Task directions
Copy each entry below exactly as it reads.

Data for this exercise
• • •
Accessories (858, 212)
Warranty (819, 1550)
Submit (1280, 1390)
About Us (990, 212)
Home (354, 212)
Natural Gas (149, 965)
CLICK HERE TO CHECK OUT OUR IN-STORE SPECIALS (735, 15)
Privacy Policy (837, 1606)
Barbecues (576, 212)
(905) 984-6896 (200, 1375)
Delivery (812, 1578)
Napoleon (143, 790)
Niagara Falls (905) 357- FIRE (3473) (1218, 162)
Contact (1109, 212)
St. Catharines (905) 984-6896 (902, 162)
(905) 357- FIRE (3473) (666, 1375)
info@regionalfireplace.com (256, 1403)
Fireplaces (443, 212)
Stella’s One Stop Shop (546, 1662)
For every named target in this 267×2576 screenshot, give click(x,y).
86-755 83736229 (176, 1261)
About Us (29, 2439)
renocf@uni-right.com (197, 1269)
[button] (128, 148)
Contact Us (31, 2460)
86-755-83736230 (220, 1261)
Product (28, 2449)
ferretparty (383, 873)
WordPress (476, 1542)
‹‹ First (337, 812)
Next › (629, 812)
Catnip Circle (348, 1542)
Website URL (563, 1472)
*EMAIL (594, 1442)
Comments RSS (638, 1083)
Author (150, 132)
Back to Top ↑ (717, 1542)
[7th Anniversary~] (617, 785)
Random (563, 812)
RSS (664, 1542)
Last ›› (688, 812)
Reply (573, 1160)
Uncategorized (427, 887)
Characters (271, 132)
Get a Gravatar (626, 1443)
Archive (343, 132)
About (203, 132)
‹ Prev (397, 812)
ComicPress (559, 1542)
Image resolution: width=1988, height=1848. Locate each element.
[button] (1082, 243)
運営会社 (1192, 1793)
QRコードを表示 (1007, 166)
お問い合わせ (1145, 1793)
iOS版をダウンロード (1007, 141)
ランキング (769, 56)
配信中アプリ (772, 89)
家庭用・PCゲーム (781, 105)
• • •
Output
Accessories (858, 212)
Warranty (819, 1550)
Submit (1280, 1390)
About Us (990, 212)
Home (354, 212)
Natural Gas (149, 965)
CLICK HERE TO CHECK OUT OUR IN-STORE SPECIALS (735, 15)
Privacy Policy (837, 1606)
Barbecues (576, 212)
(905) 984-6896 (200, 1375)
Delivery (812, 1578)
Napoleon (143, 790)
Niagara Falls (905) 357- FIRE (3473) (1218, 162)
Contact (1109, 212)
St. Catharines (905) 984-6896 (902, 162)
(905) 357- FIRE (3473) (666, 1375)
info@regionalfireplace.com (256, 1403)
Fireplaces (443, 212)
Stella’s One Stop Shop (546, 1662)
For every named target in this 267×2576 screenshot, give click(x,y).
86-755 83736229 (176, 1261)
About Us (29, 2439)
renocf@uni-right.com (197, 1269)
[button] (128, 148)
Contact Us (31, 2460)
86-755-83736230 (220, 1261)
Product (28, 2449)
ferretparty (383, 873)
WordPress (476, 1542)
‹‹ First (337, 812)
Next › (629, 812)
Catnip Circle (348, 1542)
Website URL (563, 1472)
*EMAIL (594, 1442)
Comments RSS (638, 1083)
Author (150, 132)
Back to Top ↑ (717, 1542)
[7th Anniversary~] (617, 785)
Random (563, 812)
RSS (664, 1542)
Last ›› (688, 812)
Reply (573, 1160)
Uncategorized (427, 887)
Characters (271, 132)
Get a Gravatar (626, 1443)
Archive (343, 132)
About (203, 132)
‹ Prev (397, 812)
ComicPress (559, 1542)
Image resolution: width=1988, height=1848. Locate each element.
[button] (1082, 243)
運営会社 (1192, 1793)
QRコードを表示 (1007, 166)
お問い合わせ (1145, 1793)
iOS版をダウンロード (1007, 141)
ランキング (769, 56)
配信中アプリ (772, 89)
家庭用・PCゲーム (781, 105)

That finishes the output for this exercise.